Aber es gibt tatsächlich noch ein gewichtiges Argument gegen den Räuber: Wölfe können im Ausnahmefall auch Menschen angreifen. Seit 1950 sind in Europa neun Menschen von Wölfen gerissen worden. Die Tiere waren entweder tollwutkrank oder hatten über Fütterung ihre Scheu verloren. 2010 töteten Wölfe in Alaska eine Joggerin. Schaut man in die Regionalpresse, redet man mit Menschen auf dem Land oder mit Bauern, bekommt man den Eindruck: Der Wolf ist eine Gefahr für Leib und Leben.

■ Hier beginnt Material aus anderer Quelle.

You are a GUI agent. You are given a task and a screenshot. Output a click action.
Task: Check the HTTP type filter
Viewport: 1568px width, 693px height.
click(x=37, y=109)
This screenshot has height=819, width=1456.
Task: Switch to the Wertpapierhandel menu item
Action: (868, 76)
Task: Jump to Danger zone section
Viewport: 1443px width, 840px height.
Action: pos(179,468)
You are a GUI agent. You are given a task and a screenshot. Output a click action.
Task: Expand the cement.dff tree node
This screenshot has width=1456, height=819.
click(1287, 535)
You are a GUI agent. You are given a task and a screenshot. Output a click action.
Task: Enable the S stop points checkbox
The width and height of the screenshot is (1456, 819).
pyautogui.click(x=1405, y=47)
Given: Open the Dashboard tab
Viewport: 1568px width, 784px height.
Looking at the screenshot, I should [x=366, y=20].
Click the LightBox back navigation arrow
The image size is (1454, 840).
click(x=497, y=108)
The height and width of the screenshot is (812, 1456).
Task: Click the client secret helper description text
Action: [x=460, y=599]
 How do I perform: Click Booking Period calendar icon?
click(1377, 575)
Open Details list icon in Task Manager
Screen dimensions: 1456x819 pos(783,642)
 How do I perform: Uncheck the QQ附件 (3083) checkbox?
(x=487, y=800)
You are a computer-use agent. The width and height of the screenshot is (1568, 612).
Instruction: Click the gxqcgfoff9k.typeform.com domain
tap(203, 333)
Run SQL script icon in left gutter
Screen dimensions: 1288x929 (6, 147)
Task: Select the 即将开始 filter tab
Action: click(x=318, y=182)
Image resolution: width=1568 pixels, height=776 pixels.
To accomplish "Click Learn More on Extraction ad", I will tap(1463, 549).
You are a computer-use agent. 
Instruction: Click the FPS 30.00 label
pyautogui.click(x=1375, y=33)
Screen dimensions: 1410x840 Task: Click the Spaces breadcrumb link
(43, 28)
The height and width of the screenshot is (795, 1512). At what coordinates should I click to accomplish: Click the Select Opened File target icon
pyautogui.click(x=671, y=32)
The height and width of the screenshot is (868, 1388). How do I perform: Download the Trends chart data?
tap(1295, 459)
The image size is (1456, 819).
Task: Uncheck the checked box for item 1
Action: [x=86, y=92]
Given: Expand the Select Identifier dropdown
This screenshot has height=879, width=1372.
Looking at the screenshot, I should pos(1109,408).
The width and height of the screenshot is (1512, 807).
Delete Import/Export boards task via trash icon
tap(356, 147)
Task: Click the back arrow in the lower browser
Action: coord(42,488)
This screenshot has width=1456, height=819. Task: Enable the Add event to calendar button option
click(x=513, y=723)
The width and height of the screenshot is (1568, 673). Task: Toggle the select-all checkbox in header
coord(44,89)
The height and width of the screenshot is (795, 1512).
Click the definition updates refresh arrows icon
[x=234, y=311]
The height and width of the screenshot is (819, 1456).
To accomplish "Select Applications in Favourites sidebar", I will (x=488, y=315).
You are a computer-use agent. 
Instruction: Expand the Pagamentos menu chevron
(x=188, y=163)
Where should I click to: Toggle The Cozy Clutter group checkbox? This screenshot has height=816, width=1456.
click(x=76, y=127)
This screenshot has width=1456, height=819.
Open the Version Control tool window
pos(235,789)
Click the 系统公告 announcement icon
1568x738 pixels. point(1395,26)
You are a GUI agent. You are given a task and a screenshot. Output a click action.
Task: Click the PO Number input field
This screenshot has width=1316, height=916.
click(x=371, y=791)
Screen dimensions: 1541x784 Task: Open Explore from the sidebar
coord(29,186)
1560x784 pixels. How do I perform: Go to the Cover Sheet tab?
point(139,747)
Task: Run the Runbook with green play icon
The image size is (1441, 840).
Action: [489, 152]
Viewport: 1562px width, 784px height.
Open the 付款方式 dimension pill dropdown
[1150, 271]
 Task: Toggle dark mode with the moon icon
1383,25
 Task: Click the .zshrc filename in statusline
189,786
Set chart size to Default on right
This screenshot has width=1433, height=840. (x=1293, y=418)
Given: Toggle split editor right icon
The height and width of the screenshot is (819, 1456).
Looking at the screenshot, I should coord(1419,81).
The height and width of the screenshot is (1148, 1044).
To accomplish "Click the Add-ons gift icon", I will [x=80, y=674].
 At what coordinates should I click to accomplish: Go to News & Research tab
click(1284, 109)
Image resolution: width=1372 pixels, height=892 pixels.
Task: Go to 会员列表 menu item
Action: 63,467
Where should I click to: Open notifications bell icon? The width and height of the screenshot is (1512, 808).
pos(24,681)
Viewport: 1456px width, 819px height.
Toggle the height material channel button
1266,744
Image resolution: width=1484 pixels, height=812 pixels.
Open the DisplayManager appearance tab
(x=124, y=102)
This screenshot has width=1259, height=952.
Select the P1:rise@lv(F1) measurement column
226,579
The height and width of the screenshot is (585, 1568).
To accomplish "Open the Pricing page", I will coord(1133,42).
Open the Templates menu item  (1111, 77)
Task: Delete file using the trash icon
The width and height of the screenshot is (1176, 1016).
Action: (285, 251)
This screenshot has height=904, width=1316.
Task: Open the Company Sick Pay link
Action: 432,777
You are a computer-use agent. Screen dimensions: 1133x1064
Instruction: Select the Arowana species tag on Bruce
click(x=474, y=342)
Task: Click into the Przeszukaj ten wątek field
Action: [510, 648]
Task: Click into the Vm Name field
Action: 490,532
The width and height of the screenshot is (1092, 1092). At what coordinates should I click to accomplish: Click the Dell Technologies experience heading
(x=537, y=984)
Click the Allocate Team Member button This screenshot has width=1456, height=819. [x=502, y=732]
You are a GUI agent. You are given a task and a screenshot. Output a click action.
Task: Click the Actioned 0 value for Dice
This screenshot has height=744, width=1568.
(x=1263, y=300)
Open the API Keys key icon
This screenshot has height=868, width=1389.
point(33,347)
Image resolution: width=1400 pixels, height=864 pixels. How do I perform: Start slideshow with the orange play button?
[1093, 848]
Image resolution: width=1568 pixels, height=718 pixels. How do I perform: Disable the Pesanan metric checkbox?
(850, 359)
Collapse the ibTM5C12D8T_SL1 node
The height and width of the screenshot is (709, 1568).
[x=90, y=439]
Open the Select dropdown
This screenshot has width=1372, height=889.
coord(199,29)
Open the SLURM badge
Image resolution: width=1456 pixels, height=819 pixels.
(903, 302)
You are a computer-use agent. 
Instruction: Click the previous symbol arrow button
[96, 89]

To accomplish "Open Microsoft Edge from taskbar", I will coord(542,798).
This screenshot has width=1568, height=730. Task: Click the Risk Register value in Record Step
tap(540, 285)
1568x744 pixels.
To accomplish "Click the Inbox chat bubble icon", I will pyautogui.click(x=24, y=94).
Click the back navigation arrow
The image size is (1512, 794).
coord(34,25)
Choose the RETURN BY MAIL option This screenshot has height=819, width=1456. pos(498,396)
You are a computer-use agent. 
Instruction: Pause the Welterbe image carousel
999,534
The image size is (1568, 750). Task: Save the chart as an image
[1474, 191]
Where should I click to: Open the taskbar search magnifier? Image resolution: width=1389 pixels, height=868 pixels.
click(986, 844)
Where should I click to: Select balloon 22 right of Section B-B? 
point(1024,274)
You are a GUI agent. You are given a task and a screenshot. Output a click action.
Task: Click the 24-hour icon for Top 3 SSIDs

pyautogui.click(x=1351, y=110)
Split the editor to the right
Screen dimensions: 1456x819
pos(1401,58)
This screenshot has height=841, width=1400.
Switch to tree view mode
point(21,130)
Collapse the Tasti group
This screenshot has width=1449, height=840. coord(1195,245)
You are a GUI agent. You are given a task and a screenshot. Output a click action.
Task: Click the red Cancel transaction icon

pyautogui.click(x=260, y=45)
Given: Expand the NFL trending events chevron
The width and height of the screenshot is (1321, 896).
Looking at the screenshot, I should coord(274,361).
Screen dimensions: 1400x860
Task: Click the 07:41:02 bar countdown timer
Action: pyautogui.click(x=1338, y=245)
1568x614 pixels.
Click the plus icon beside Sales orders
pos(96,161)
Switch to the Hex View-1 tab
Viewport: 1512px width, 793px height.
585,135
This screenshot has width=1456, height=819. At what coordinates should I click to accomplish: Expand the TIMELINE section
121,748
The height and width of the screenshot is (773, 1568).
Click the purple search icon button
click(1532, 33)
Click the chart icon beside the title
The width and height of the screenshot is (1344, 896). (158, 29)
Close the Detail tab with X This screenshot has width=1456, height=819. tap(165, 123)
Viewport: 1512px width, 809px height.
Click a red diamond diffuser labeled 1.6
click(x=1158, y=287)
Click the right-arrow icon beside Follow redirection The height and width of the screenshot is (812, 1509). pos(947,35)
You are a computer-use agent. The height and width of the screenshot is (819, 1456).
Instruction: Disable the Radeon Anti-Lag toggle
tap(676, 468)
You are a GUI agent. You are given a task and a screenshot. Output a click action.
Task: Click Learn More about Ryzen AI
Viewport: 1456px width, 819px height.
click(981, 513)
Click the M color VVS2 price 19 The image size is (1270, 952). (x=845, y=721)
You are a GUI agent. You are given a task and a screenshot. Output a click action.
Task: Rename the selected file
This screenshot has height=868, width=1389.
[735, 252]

Stimmt das? Ein Anruf beim Statistischen Bundesamt, das aus irgendeinem Grund „destatis“ genannt werden will. Eine Fundgrube an Tabellen und Zahlen. Hier erfährt man: 2015 gab es in Deutschland 68 tote Menschen durch Kontakte mit Tieren. Davon 13 durch Verkehrsunfälle mit Wild und 4 durch Kfz-Unfälle mit anderen Tieren. 18 Menschen starben durch Kontakt mit giftigen Tieren, vor allem Hornissen, Wespen, Bienen (das heißt, die Menschen erlitten einen allergischen Schock, es waren keine Killerbienen). 3 starben durch das Gift von Anthropoden (meist Spinnen), 1 durch eine giftige Pflanze. Nichtgiftige Insekten brachten immerhin 9 Menschen zur Strecke (man hätte hier gern Einzelheiten, die gibt es aber nicht.) Auf das Konto anderer Säugetiere gehen 18 Todesopfer. Dazu zählen wohl auch Unfälle im Stall mit Pferden und Kühen. Anders als in sonstigen Jahren starb 2015 niemand durch Rattenbiss, Kontakte mit Meerestieren oder Krokodilen/Alligatoren. Zum Schluss werden wir fündig: 5 Tote durch Bisse und Stöße von Wölfen im weiteren Sinne. Also Hunden.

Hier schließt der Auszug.